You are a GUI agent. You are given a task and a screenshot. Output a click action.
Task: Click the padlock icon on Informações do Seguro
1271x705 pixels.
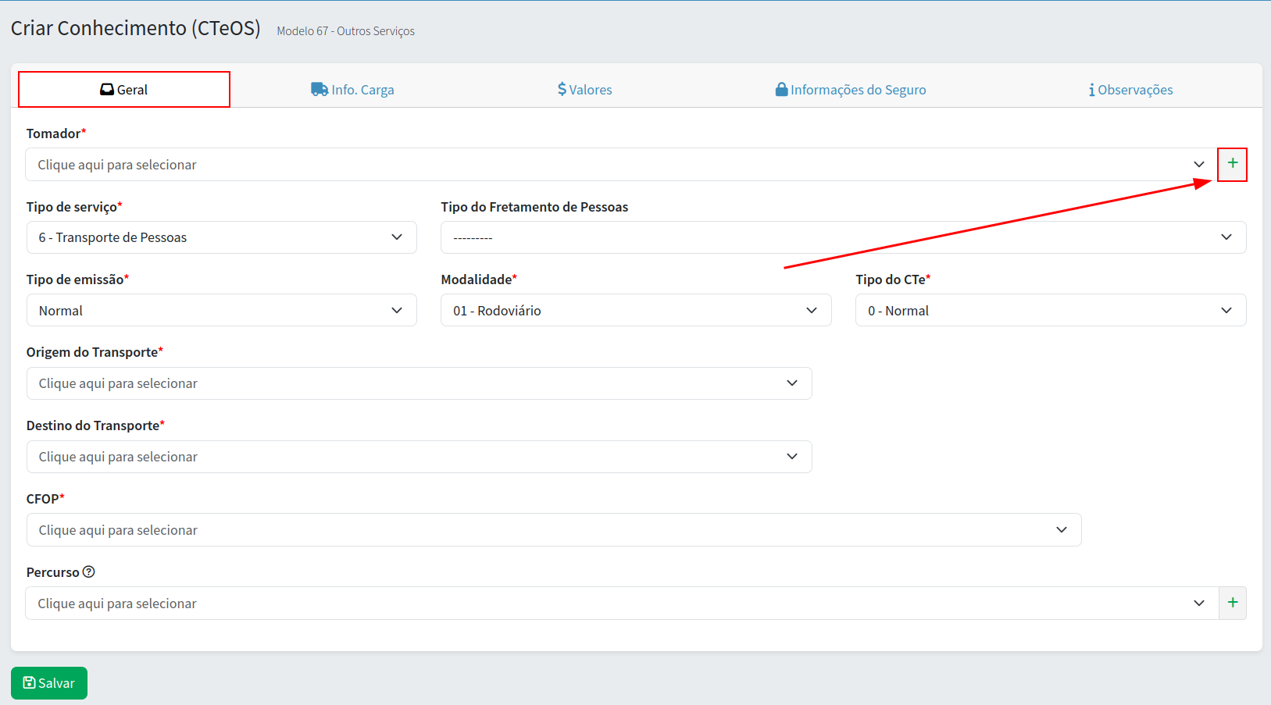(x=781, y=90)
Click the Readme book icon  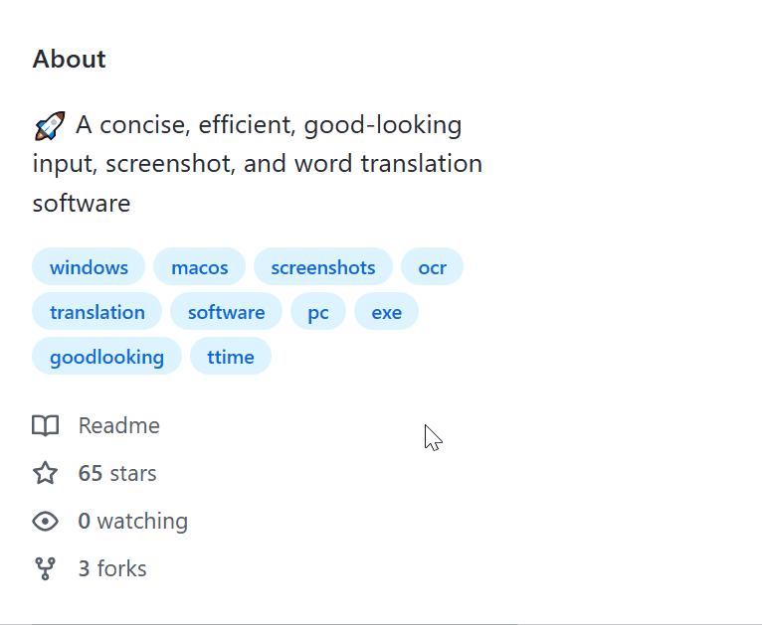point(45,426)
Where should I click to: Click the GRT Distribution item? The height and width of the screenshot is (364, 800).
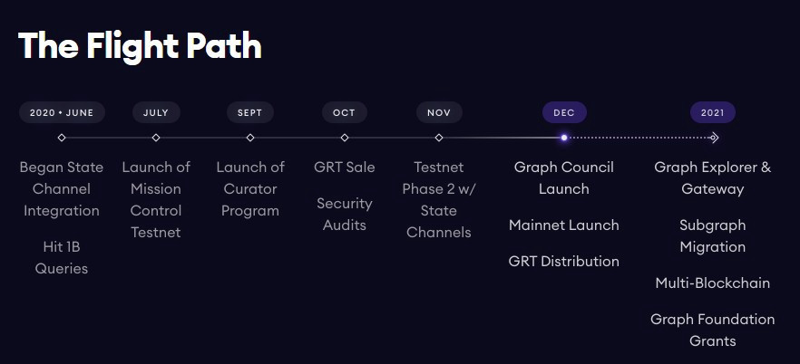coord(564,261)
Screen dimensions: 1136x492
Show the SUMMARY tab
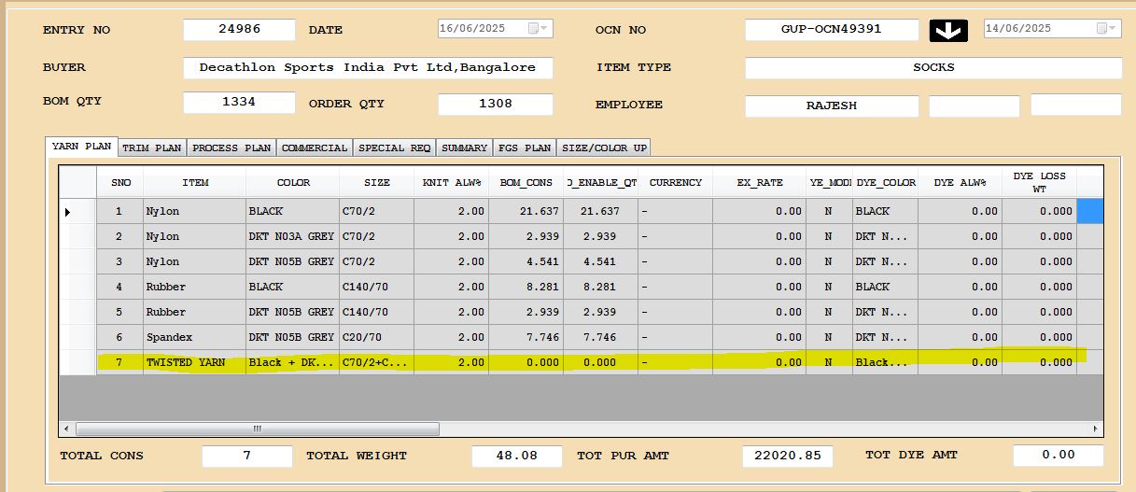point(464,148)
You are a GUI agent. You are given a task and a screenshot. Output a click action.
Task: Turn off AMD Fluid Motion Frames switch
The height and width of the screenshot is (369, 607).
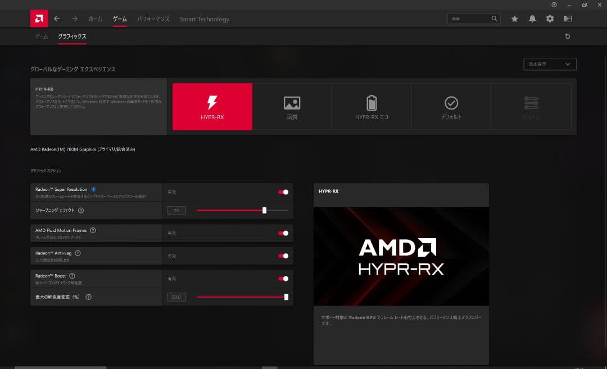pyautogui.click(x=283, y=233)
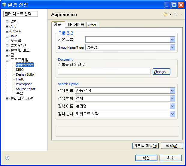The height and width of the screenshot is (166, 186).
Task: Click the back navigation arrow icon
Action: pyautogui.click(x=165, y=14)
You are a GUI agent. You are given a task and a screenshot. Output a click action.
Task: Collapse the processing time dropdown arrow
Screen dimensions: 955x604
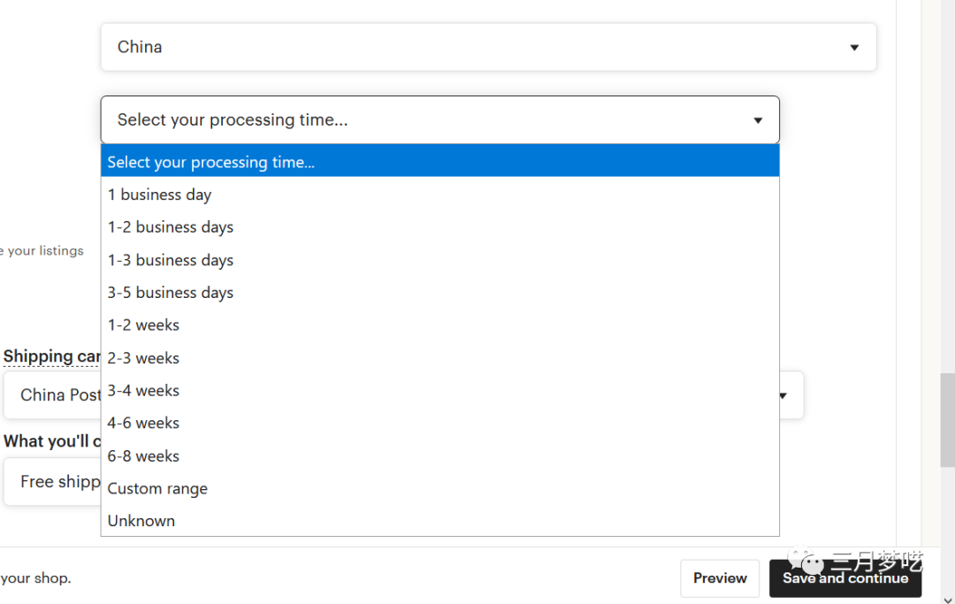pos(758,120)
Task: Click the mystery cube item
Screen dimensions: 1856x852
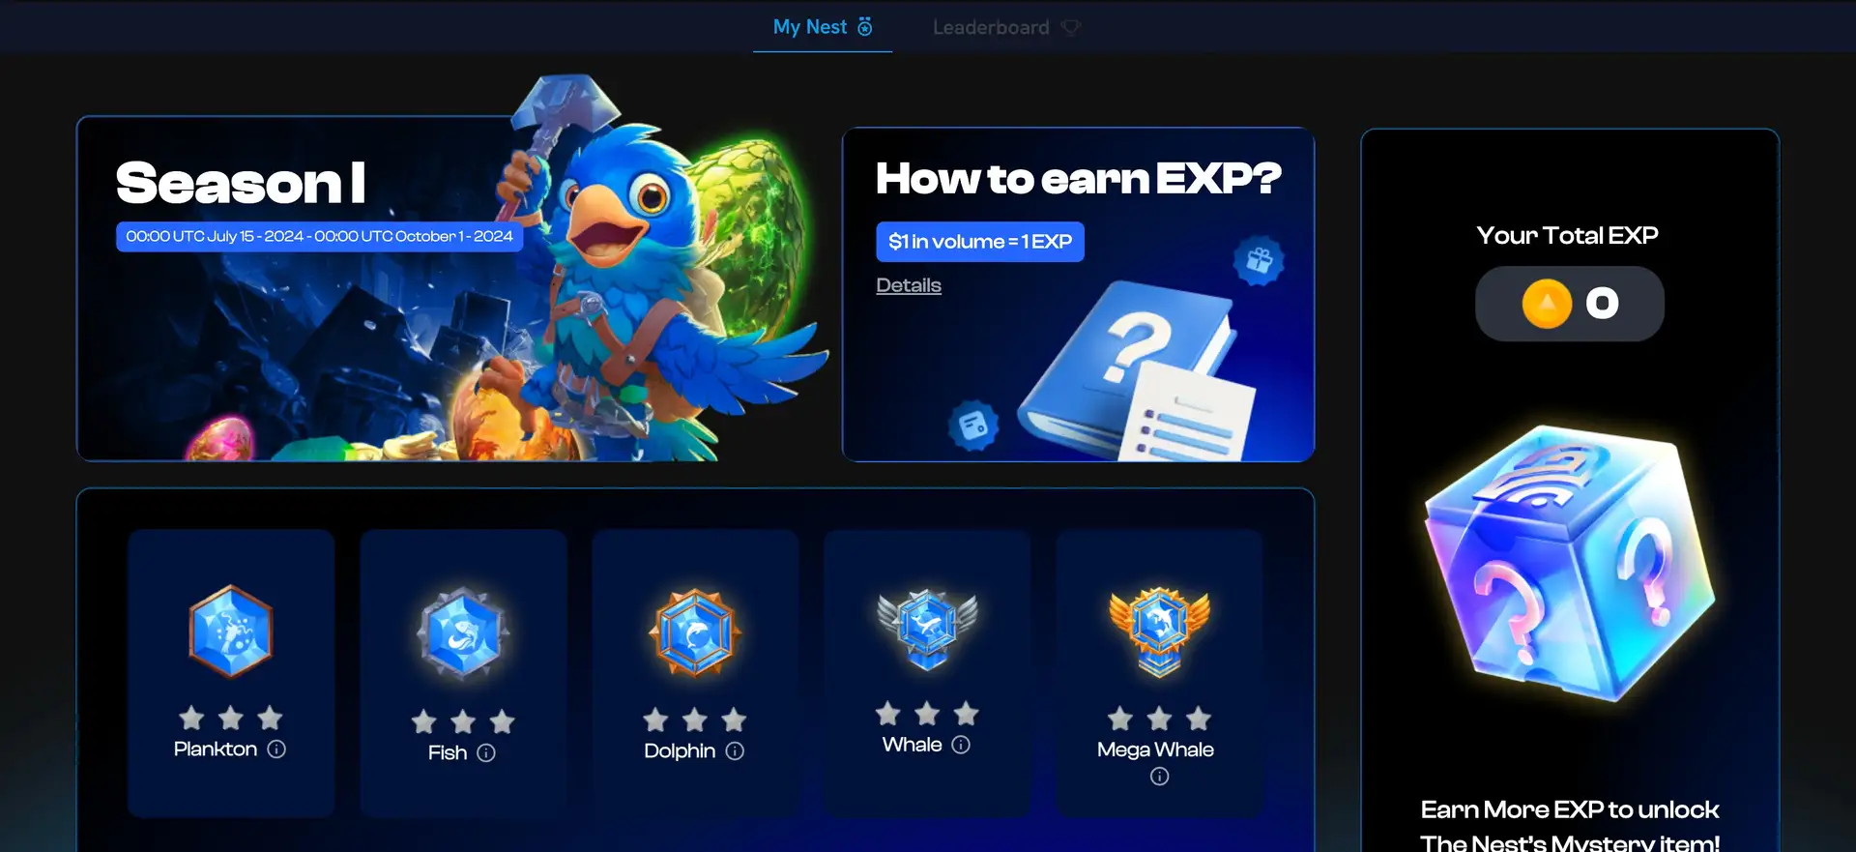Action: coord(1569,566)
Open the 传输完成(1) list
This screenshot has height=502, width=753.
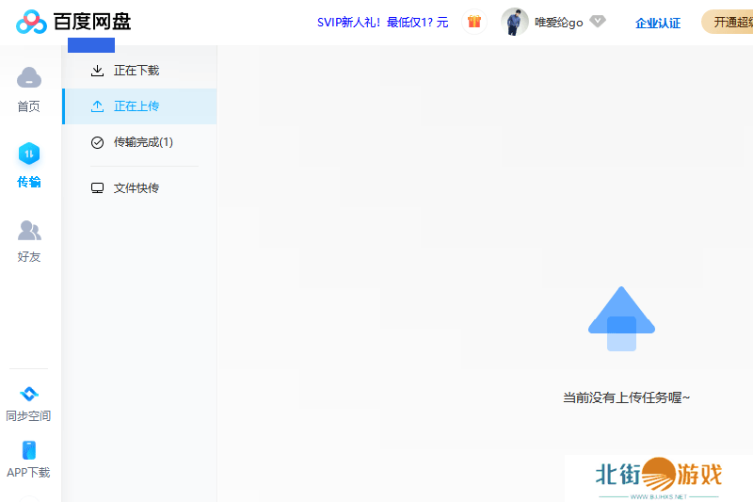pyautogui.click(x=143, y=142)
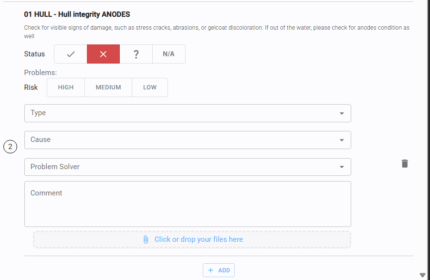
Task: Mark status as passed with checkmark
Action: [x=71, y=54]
▬▬▬
Exclude the pictures, and output exactly the lines from the one with "Task: Collapse the" through the last line of the records, both included.

• [Exercise response]
Task: Collapse the processing time dropdown arrow
Screen dimensions: 955x604
pos(758,120)
Task: Click the mystery cube item
Screen dimensions: 1856x852
Action: coord(1569,566)
Open the 传输完成(1) list
This screenshot has height=502, width=753.
pyautogui.click(x=143, y=142)
Task: Mark status as passed with checkmark
Action: [x=71, y=54]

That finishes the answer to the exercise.